Terman vond zijn antwoorden in zijn longitudinale studie over hoogbegaafde kinderen: Genetic Studies of Genius. De genetische Studies van genialiteit, die in 1921 werden gestart, waren vanaf het begin een langdurige studie van hoogbegaafde kinderen. Terman werd gepubliceerd in vijf delen en volgde kinderen met een extreem hoog IQ in hun kindertijd gedurende hun hele leven. Het vijfde deel onderzocht de kinderen in een 35-jarige follow-up, en keek naar de begaafde groep tijdens mid-life.genetische studies van genialiteit toonden aan dat begaafde en geniale kinderen minstens zo goed waren als de gemiddelde gezondheid en normale persoonlijkheden hadden. Weinigen van hen demonstreerden de eerder gehouden negatieve stereotypen van begaafde kinderen. Hij vond dat begaafde kinderen niet pasten bij de bestaande stereotypen die vaak met hen geassocieerd worden: ze waren niet zwak en ziekelijk sociaal buitenbeentjes, maar in feite waren ze over het algemeen groter, in een betere gezondheid, beter ontwikkeld fysiek, en beter aangepast sociaal dan andere kinderen. De kinderen in zijn studies werden in de volksmond aangeduid als “termieten”. De begaafde kinderen gedijen zowel sociaal als academisch. In relaties, ze waren minder kans om te scheiden. Bovendien waren de mensen in de begaafde groep over het algemeen succesvol in hun carrière: velen ontvingen onderscheidingen voor hun prestaties. Hoewel veel van de kinderen uitzonderlijke hoogten bereikten in de volwassenheid, niet alle deden. Terman onderzocht de oorzaken van voor de hand liggende talent niet wordt gerealiseerd, het verkennen van persoonlijke obstakels, onderwijs, en gebrek aan kansen als oorzaken. Terman vond dat een hoog IQ in de kindertijd gecorreleerd was met veel grote prestaties van volwassenen. Deelnemers aan zijn genetische studies van Genius hadden volwassen sociaaleconomische en educatieve resultaten die groter waren dan wat verwacht zou worden uitsluitend gebaseerd op hun sociaal-economische status bij kinderen.

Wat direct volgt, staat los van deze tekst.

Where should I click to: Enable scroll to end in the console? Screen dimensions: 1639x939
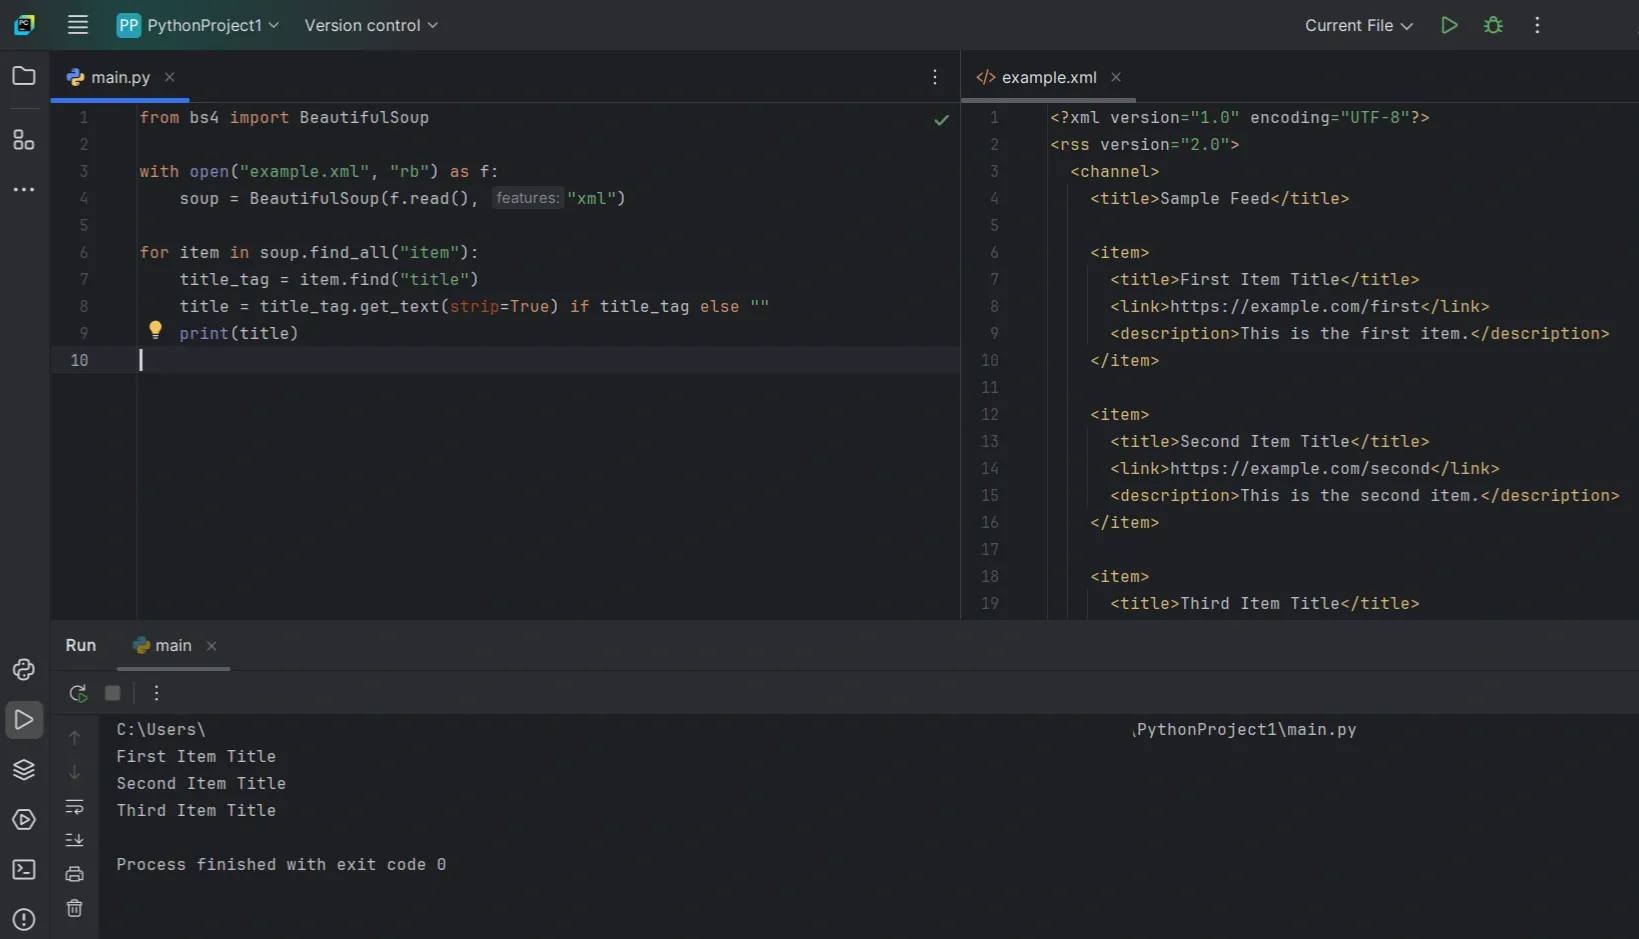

Terman stierf voordat hij het vijfde deel van Genetic Studies of Genius voltooide, maar Melita Oden, een collega, voltooide het deel en publiceerde het. Terman wilde dat de studie na zijn dood zou worden voortgezet, dus koos hij Robert Richardson Sears, een van de vele succesvolle deelnemers aan de studie en een collega van hem, om het werk voort te zetten. De studie wordt nog steeds ondersteund door Stanford University en zal doorgaan tot de laatste van de “termieten” zich terugtrekt uit de studie of sterft.
rol van complexe taken in het ontwikkelen van potentiëledit
In 1915 schreef hij een artikel genaamd The mental hygiene of exceptional children. Hij wees erop dat hoewel hij geloofde dat het vermogen tot intelligentie geërfd is, mensen met een uitzonderlijke intelligentie ook uitzonderlijk onderwijs nodig hebben. Terman schreef dat “worden zelden gegeven taken die roepen hun beste vermogen, en als gevolg daarvan lopen ze het risico om te vallen in levenslange gewoonten van submaximum efficiëntie”. Met andere woorden, de natuur (erfelijkheid) speelt een grote rol in het bepalen van intelligentie, maar de opvoeding (de omgeving) is ook belangrijk in het bevorderen van het aangeboren intellectuele vermogen. Door zijn eigen toegeven, er was niets in zijn eigen afkomst dat zou hebben geleid iemand om hem te voorspellen om een intellectuele carrière te hebben.